By DEBRA HALE SHELTON

THE ASSOCIATED PRESS

_____________

Kwame Ture, the black activist whose politics stretched from the landmark freedom rides to the pinnacle of the Black Panther Party and finally to resolute Pan Africanism, has died in Guinea.

The man once known as Stokely Carmichael was 57.

Ture, who popularized the rallying cry “Black Power” during the civil rights upheavals of the 1960s, died Sunday of prostate cancer, said Sharon Sobukwe, a member of his All-African People’s Revolutionary Party in Philadelphia.

She learned of his death from Amadou Ly, a close friend of Ture who was with him when he died.

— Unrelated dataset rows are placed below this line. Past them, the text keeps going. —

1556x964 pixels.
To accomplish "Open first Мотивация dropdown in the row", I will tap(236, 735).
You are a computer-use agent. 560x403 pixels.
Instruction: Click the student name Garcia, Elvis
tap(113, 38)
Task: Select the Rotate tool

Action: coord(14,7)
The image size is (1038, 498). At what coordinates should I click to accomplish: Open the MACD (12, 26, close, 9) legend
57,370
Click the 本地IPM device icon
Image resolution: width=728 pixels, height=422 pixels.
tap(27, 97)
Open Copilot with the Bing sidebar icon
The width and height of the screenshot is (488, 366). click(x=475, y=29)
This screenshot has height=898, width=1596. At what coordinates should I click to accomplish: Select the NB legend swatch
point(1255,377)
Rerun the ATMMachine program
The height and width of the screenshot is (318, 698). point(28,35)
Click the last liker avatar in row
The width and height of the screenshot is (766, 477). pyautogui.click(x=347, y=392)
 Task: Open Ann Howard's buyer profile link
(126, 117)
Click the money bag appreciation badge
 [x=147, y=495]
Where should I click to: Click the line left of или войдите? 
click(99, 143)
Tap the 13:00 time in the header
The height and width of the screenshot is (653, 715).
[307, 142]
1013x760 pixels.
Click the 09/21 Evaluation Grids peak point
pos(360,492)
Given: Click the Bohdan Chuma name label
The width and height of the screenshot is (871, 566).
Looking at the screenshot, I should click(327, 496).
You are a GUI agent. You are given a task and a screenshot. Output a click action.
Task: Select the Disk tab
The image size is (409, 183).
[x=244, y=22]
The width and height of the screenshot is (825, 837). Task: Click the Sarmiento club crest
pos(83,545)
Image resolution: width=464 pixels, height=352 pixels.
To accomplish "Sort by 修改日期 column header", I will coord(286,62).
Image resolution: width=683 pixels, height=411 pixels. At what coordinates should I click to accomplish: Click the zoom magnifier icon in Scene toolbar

The Rev. Jesse Jackson said he visited with Ture three times at his home in Guinea during a trip to Africa last week.

“He was one of our generation who was determined to give his life to transforming America and Africa,” Jackson said. “He was committed to ending racial apartheid in our country. He helped to bring those walls down.” As Carmichael, Ture was among the most fiery and visible leaders of black militancy in the United States in the ’60s, first as head of the Student Nonviolent Co-ordinating Committee and then as prime minister of the Black Panther Party.

Although he denied being anti-Semitic, his condemnations of Israel and Zionism, particularly before U.S. campus audiences in the early 1990s, led the Anti-Defamation League to say, “He remains a disturbing, polarizing figure.”

Ture was diagnosed with prostate cancer in 1996. A self-described socialist, he was treated in Cuba and received financial help for his treatment from Nation of Islam leader Louis Farrakhan.